Work order:
Restate each record below word for word, skipping images.

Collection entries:
-------------------------
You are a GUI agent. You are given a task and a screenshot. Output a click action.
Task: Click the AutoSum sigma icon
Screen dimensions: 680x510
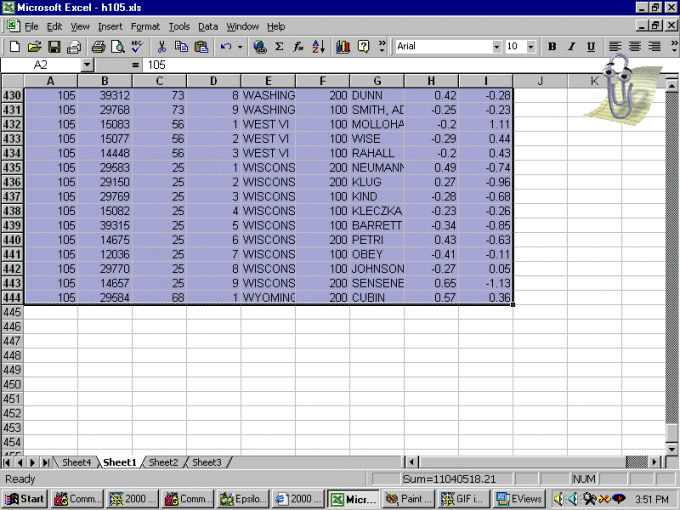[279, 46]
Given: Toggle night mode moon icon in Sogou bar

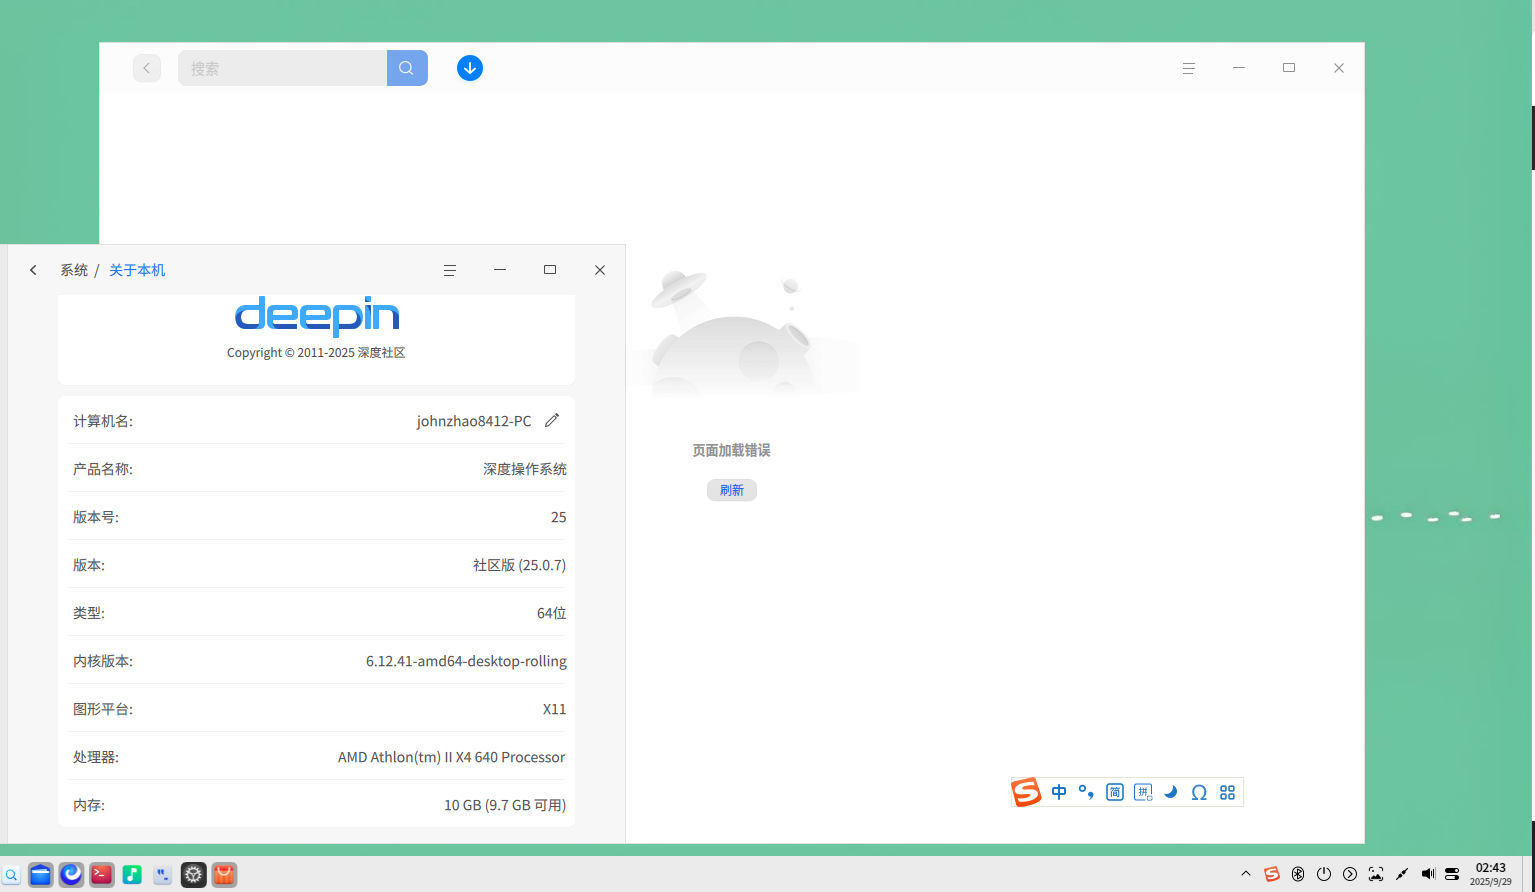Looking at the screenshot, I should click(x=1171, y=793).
-------------------------
Completed exercise:
You are a GUI agent. You are given a task and a screenshot. Output a click action.
Task: Click the AutoSum sigma icon
Screen dimensions: 680x510
[279, 46]
Given: Toggle night mode moon icon in Sogou bar

Looking at the screenshot, I should click(x=1171, y=793).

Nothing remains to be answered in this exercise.